猪脑心肌炎病毒HB10株cDNA感染性克隆的构建

为建立猪脑心肌炎病毒(EMCV)HB10株cDNA感染性克隆,本研究利用反向遗传操作技术,采用RT-PCR一次性扩增EMCV-HB10株全长基因组(包括5'和3'UTR)序列,并直接克隆于低拷贝载体pOK12中,构建了EMCV感染性重组质粒pOK12-EMCV-HB10。将重组质粒体外转录后转染BHK-21细胞进行病毒拯救。结果显示,转染细胞36 h后,出现典型的细胞病变。
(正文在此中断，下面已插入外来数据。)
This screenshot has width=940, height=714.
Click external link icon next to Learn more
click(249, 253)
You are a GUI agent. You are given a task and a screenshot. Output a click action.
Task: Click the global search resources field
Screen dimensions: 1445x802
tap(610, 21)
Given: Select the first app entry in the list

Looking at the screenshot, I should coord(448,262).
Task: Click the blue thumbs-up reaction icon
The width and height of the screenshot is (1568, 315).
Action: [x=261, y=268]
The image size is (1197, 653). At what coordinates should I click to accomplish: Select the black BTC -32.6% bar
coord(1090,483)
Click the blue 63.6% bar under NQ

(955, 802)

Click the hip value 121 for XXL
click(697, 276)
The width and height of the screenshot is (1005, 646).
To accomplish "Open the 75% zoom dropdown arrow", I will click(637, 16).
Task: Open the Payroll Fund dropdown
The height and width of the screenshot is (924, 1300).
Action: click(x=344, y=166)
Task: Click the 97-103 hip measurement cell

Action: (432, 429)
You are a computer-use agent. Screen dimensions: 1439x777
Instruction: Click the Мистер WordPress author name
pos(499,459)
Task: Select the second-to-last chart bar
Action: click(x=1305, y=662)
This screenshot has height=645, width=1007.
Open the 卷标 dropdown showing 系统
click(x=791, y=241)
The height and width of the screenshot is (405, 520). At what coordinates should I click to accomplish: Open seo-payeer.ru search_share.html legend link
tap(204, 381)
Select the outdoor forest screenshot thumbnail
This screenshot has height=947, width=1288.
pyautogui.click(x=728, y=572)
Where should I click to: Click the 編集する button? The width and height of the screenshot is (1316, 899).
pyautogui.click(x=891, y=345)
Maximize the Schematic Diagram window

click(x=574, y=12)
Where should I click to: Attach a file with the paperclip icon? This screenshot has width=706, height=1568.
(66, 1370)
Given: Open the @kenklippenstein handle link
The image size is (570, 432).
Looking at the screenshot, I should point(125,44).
拯救病毒rEMCV-HB10全基因组经测序鉴定显示,与亲本病毒开放阅读框比较,其仅在1D基因出现两个核苷酸突变:即A37G(R13K)和G187C(M63I),该突变可以作为区别亲本病毒的标志。间接免疫荧光和生长曲线试验结果显示,这两个突变并不影响VP1蛋白的表达及病毒拯救,并且拯救病毒与亲本病毒具有相似的生长特性。本研究构建了感染性EMCV-HB10 cDNA克隆,为深入研究EMCV的致病分子机理提供了有效的反向遗传操作平台。